▸ Stored records
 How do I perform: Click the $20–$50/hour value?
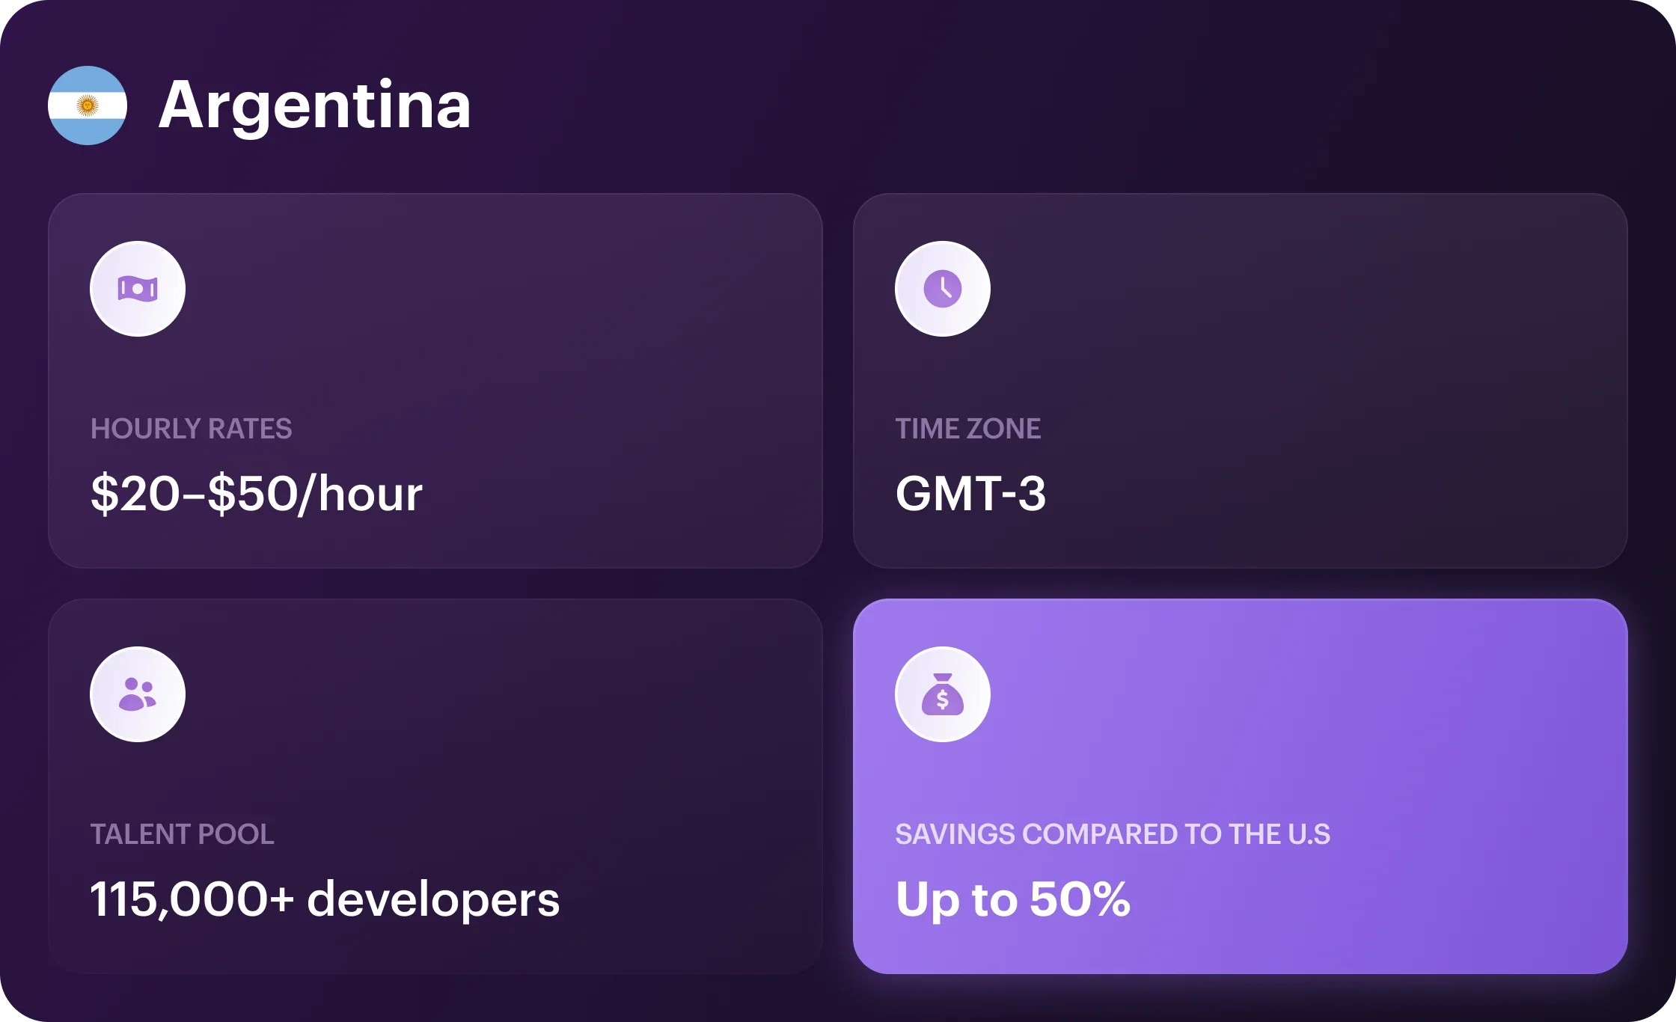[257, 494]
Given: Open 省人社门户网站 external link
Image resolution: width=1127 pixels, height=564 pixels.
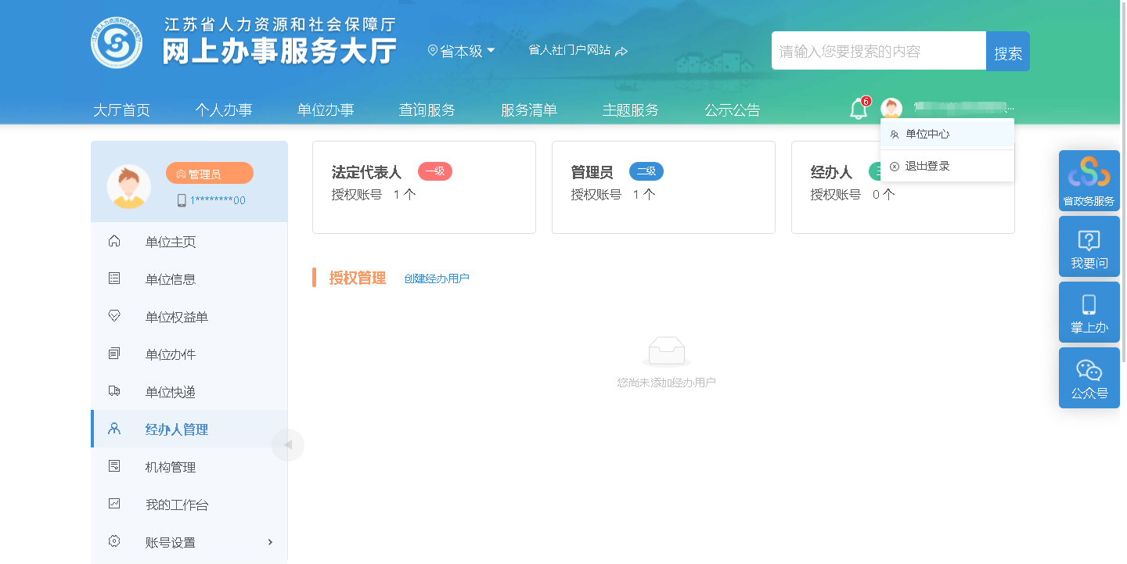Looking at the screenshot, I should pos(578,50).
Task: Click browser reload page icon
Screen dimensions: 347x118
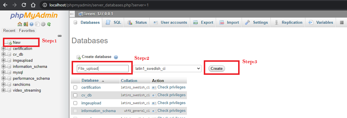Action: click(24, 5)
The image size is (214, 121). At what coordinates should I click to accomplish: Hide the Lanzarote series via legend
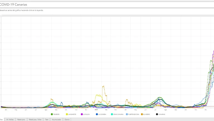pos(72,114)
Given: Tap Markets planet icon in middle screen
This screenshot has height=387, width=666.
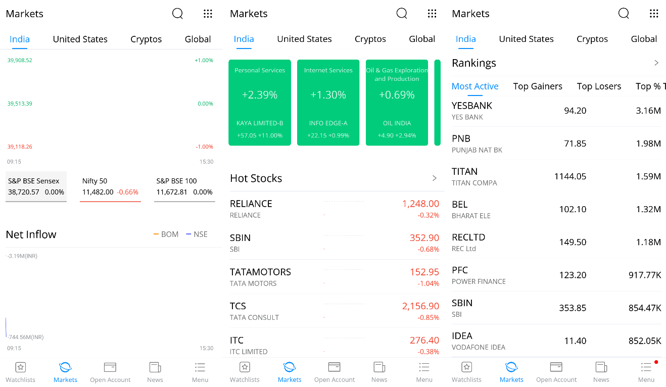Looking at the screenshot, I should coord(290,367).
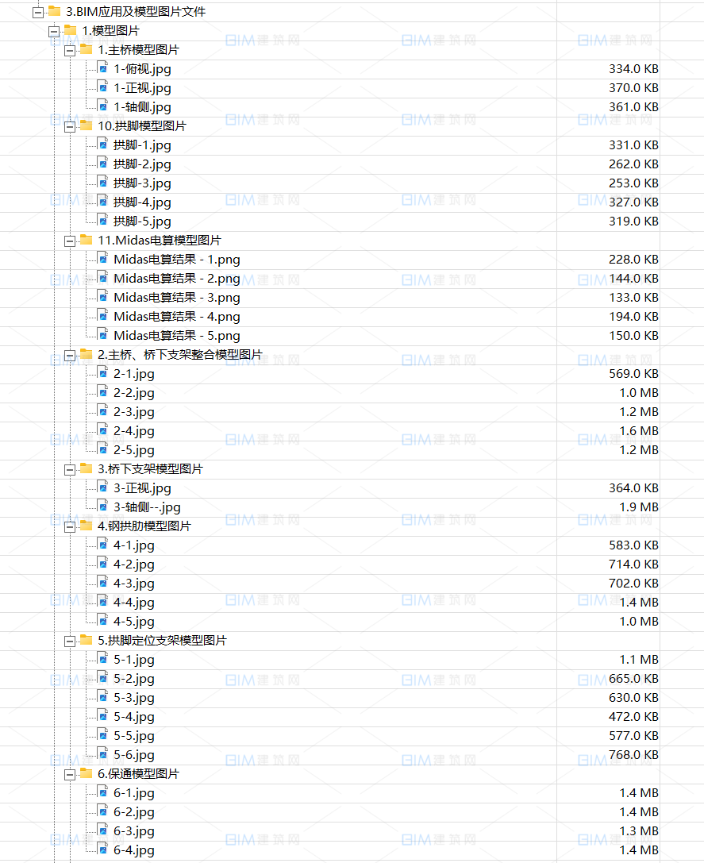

▸ Requirement
An exact copy of all the lines above is required, with the pictures removed.

▸ Exercise output
 How do I perform: Click the $20–$50/hour value?
[257, 494]
Given: Open 省人社门户网站 external link
Image resolution: width=1127 pixels, height=564 pixels.
Looking at the screenshot, I should pos(578,50).
Task: Click browser reload page icon
Screen dimensions: 347x118
Action: click(24, 5)
The image size is (214, 121). At what coordinates should I click to accomplish: Hide the Lanzarote series via legend
pos(72,114)
Given: Tap Markets planet icon in middle screen
This screenshot has height=387, width=666.
Looking at the screenshot, I should coord(290,367).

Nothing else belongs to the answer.